Podman":27r69x8x said:
Thales,
i don't know if we are on the same page at all.
i am aware of the dilution effects of water change percentages.. although i am certainly not an expert on the subject.
it only cuts the mustard to a point here... we aren't actually changing any water out and because it is a closed system the water we are cleansing is coming back to the skimming process again, regardless.
how clean that returning water is depends upon how much of it has recently been run through a skimmer.
Think of dilution as a principle. Instead of changing water we are skimming water. If half (or whatever) the water going by the skimmer in the sump is not skimmed, and that 'dirty' water is mixed with skimmed water the dilution idea comes into play and it takes longer for that unskimmed water to get back to the skimmer. Even when it does get back to the sump, there is a chance it will go right by the skimmer again unskimmed.
you are adding confusion.
there should be no consideration for dilution upstream of the return pump.
in fact, if it hadn't gone through the sump unskimmed and was left in the display tank from the beginning of the cycle it would be even dirtier from being there.
ideally we would want the volume of raw water processed by the skimmer (different from the actual amount available to the skimming process) to be equal to the skimmers maximum output.
Wait a sec, this is my whole point.
and i understand that, i just don't think what you are describing works toward this ideal, i think it does the opposite.
realistically this can only be obtained by running the entire volume of water single file through the skimmer. this is not what oyu and i have referred to as traditional.
I don't know about traditional or not, but there are lots of people doing just that for a while now. Some via recirculating skimmers, some with a skimmer chamber where water must be skimmed before it moves on through the sump and gets moved on through the sump via the skimmer exit pipe.
i used the word traditional because that is what you described it as, sounds appropriate enough.
i can understand how a chamber would work but only if the skimmer's outlet was seperated from the chamber completely, otherwise is would be counterproductive and causing the loss in the desired effect as i am trying to describe to you.
let's say a skimmer has an output of 2000 GPH and a 1 hr cycle subjects 2000 gallons to the skimming process via a 2000 GPH return pump.
this will run more water through the skimmer twice than it would if the volume subjected was increased to 3000 gallons using a larger return pump.
I don't understand the second sentence.
if you put a skimmer in a 2000 gallon tank for an hour and then removed it to place it in a 3000 gallon tank for an hour, which tank will have the greatest amount of fluid that has made more than one pass through the skimmer?
the 2000 gallon tank.
it will be cleaner water yet it will have less skimmate removed from it's water.
now, i believe the funkier the skimmer's inlet water, the more funk a skimmer will remove, agreed?
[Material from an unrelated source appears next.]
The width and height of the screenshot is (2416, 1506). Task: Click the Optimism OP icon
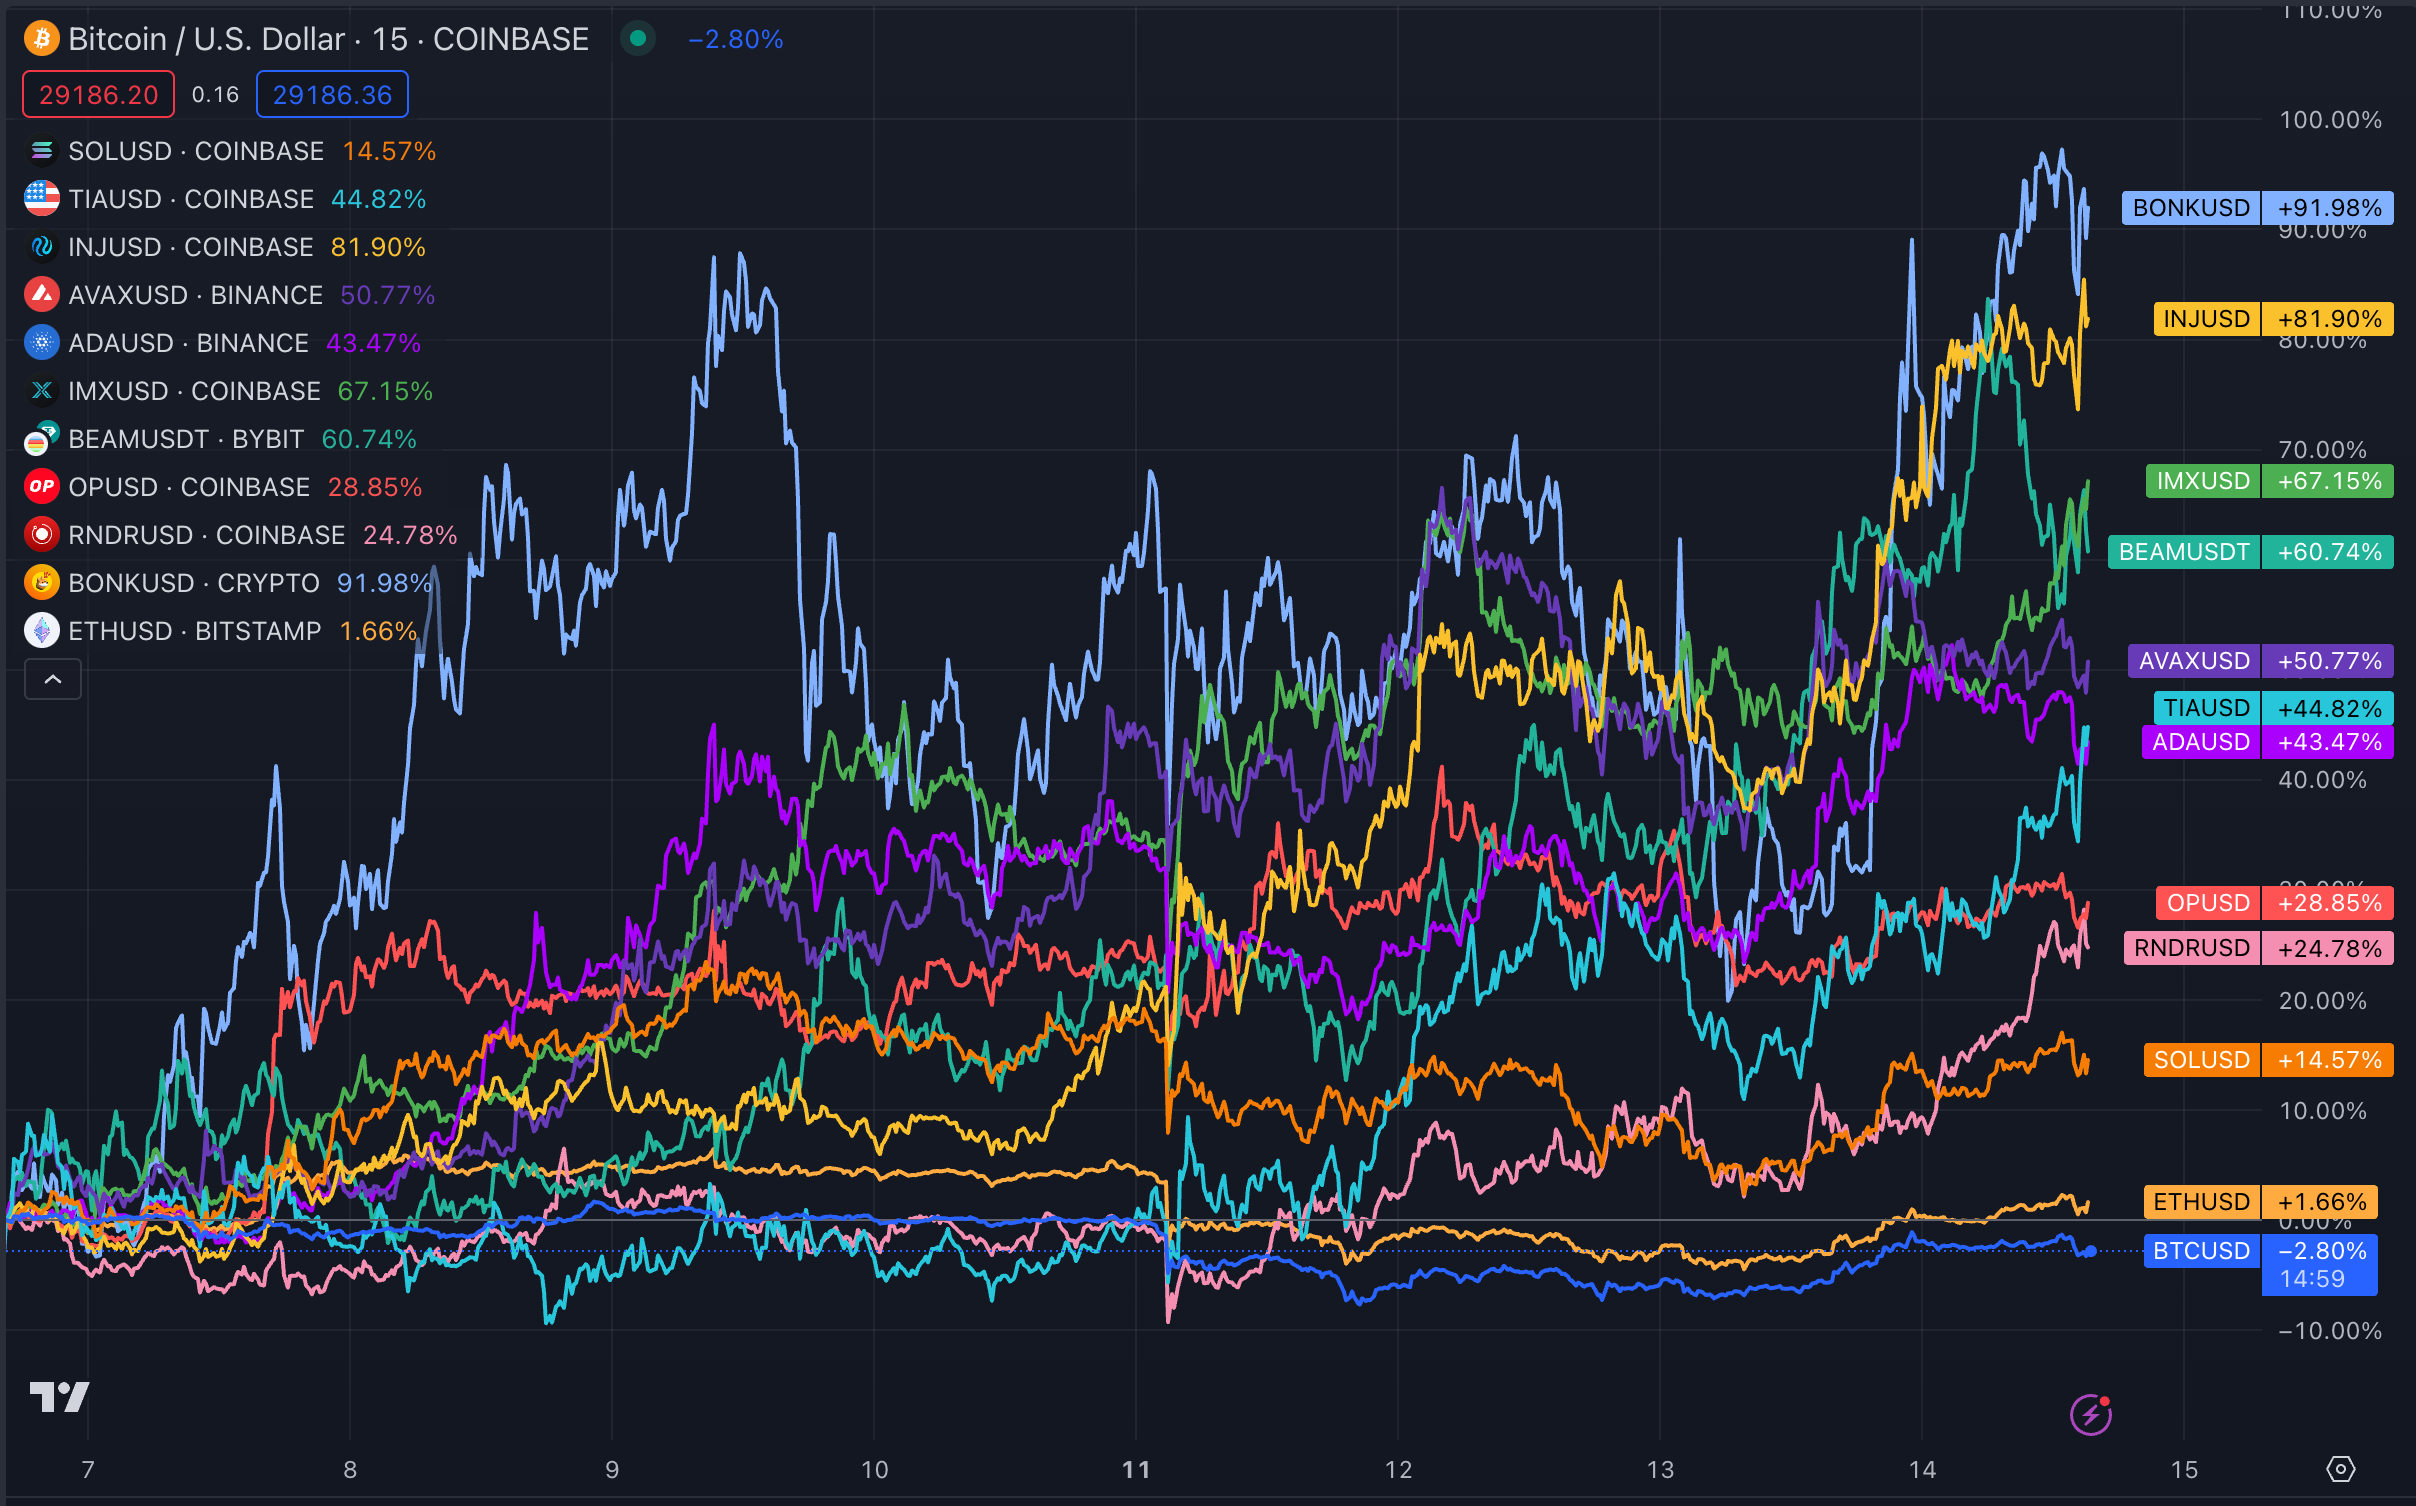(x=42, y=487)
Sure, but the point is to remove the funk, not leave it around so the skimmer skims evenly 24 hours a day.
hey, this is my point
so running more through the skimmer twice means the total gallonage skimmed was cleaner so you will remove less funk using the 2000 GPH return pump.
But ti doesn't all go through the skimmer - that depends on how much your skimmer skims per hour, not how much water goes through the sump. You aren't running more through the skimmer twice, you are running the same through the skimmer and moving the same right by the skimmer unskimmed.
i think i described this above. unless the discharge of the skimmer is removed from the skimming area you will skim more twice.
i would love to reply more but i gotta run!
I agree. The limiting factor is the amount of water your skimmer can skim. If your skimmer is in the sump and your return pump moves more water through the sump than the skimmer can skim it will take longer to skim all the water in the system.
i find this faulty.
while one return pump might be transfering 98% skimmed water it might only be doing it at 1000 GPH whereas a more efficient design could be moving return water that is 50% skimmed at 3000 GPH.
the second one will skim the entire volume quicker... no?
Depends on how much the skimmer can process. Return little to do with how much water the skimmer skims. If your skimmer does 500 gph, 1000 gph through the sump mean 50% of the water through the sump isn't touched by the skimmer.
i think a more accurate limiting factor would be the amount of raw water your skimmer has access to, the more raw water that you throw by it the more it can skim.
of course this isn't the only limiting factor.
the work a given skimmer can perform is definately worth considering.
Your skimmer can only skim as much as it can skim regardless of how much water is moving by it. If you though more water by it than it can skim, the water that it does skim is diluted by dirty water.
anyway, i wouldn't be at all surprised if i am missing something larger in the picture here.
my apologies to PitPat as i am not really discussing his skimmer anymore.